Padahal realitas ekonomi tidak sesederhana video motivasi 30 detik di TikTok.
Investasi Tetap Penting, Tapi Harus Seimbang
Artikel ini bukan anti investasi.
Investasi tetap penting untuk melindungi nilai uang dan mempersiapkan masa depan. Masalahnya bukan pada investasinya, melainkan pada pola pikir yang menganggap investasi adalah satu-satunya jalan sukses.
Ekonomi sehat membutuhkan keseimbangan:
- ada yang membangun usaha,
- ada yang bekerja,
- ada yang membeli,
- dan ada yang berinvestasi.
Kalau semua orang hanya fokus menjadi investor, siapa yang membangun bisnis nyata?

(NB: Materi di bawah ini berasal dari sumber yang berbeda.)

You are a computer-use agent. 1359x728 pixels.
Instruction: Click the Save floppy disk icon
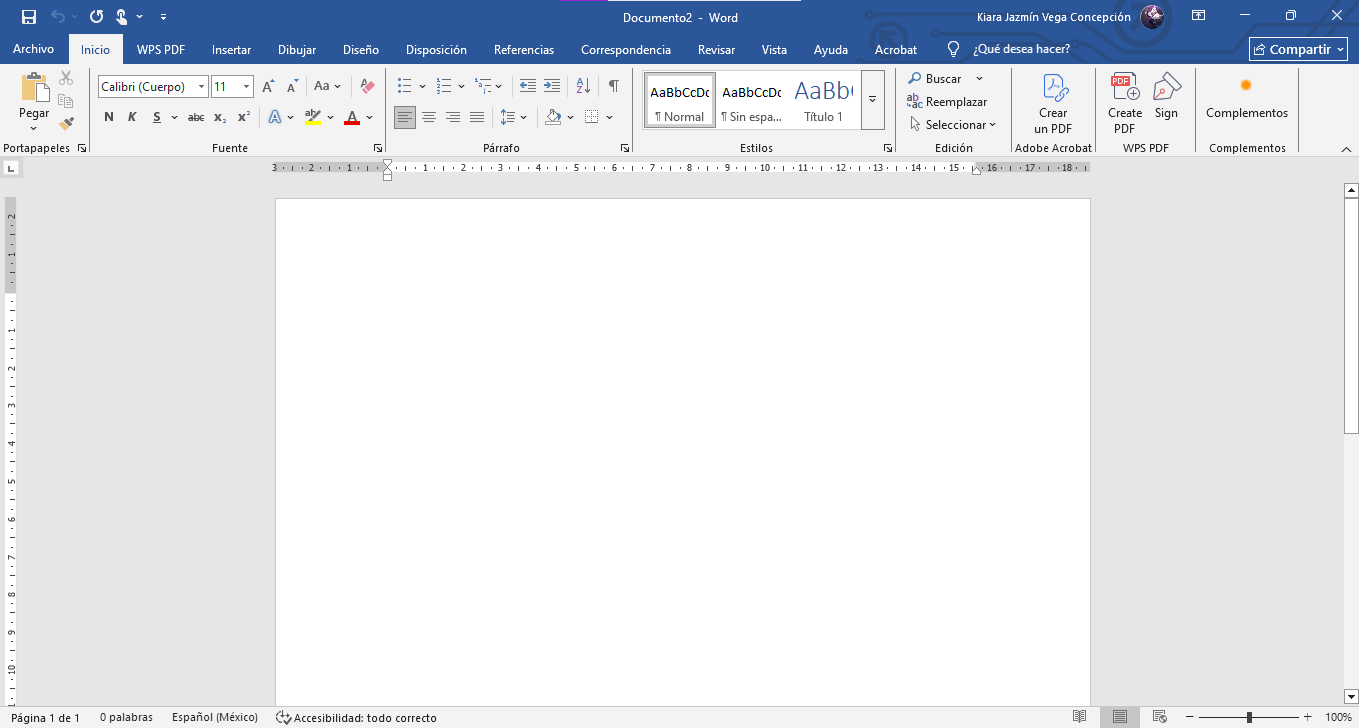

Karena pada akhirnya, negara tidak hidup dari grafik hijau di aplikasi investasi saja.
Negara hidup dari aktivitas ekonomi masyarakat sehari-hari.
Kesimpulan
Fenomena meningkatnya investasi di kalangan anak muda menunjukkan bahwa generasi sekarang lebih sadar finansial. Namun di sisi lain, budaya investasi yang berlebihan juga mulai mengubah perilaku konsumen dan cara pandang terhadap kerja.
Ketika uang lebih banyak disimpan untuk mengejar keuntungan pribadi dibanding diputar di ekonomi nyata, UMKM bisa melemah. Dan saat UMKM melemah, lapangan kerja untuk anak muda ikut mengecil.
Investasi memang penting. Tapi ekonomi tidak bisa berjalan kalau semua orang hanya ingin jadi penonton keuntungan, tanpa ikut membangun kehidupan nyata di bawahnya.